The records follow. Copy them exactly, but omit the pictures.
*****
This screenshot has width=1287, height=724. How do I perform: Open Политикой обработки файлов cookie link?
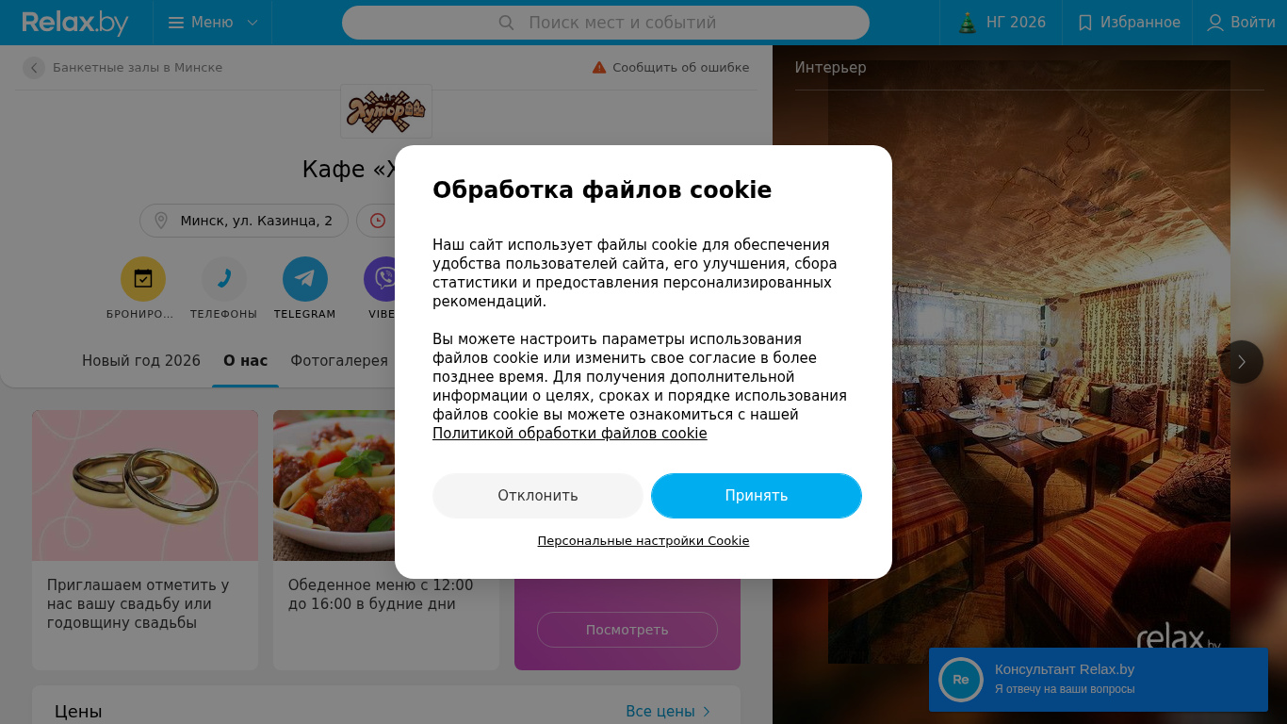(570, 434)
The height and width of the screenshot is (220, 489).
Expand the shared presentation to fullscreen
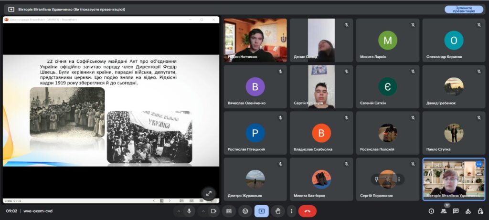pyautogui.click(x=209, y=193)
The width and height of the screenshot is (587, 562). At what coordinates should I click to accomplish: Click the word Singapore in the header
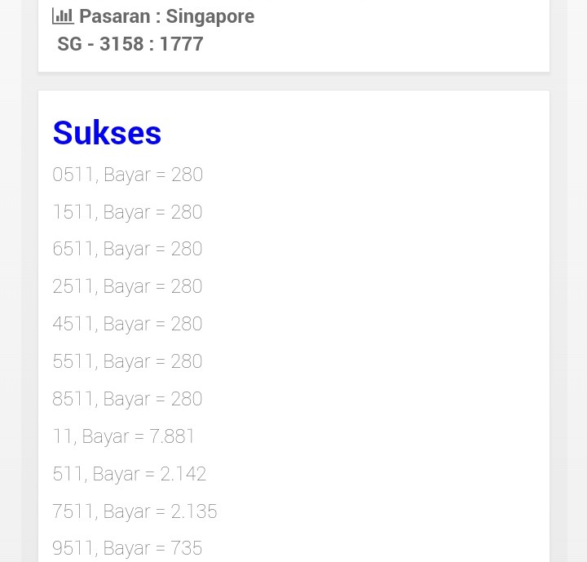pos(210,16)
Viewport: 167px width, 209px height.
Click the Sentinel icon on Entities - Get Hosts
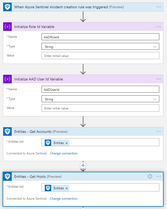[7, 177]
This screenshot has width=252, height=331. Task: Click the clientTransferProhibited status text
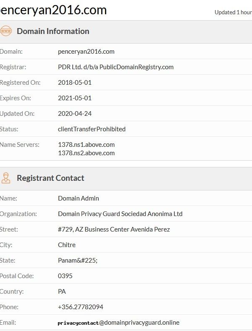[x=92, y=129]
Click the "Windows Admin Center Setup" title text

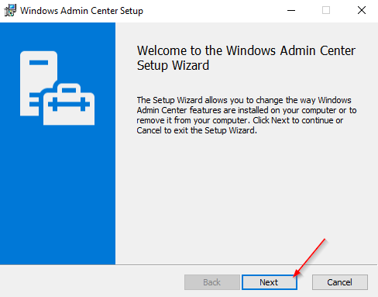[x=81, y=11]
*****
- _Response to this task_:
This screenshot has width=1287, height=724. How do I perform: Open Политикой обработки файлов cookie link?
(570, 434)
The height and width of the screenshot is (220, 489).
Expand the shared presentation to fullscreen
pyautogui.click(x=209, y=193)
The width and height of the screenshot is (587, 562). At what coordinates should I click to accomplish: Click the word Singapore in the header
pos(210,16)
Viewport: 167px width, 209px height.
Click the Sentinel icon on Entities - Get Hosts
[7, 177]
This screenshot has width=252, height=331. Task: Click the clientTransferProhibited status text
[x=92, y=129]
Click the "Windows Admin Center Setup" title text

[x=81, y=11]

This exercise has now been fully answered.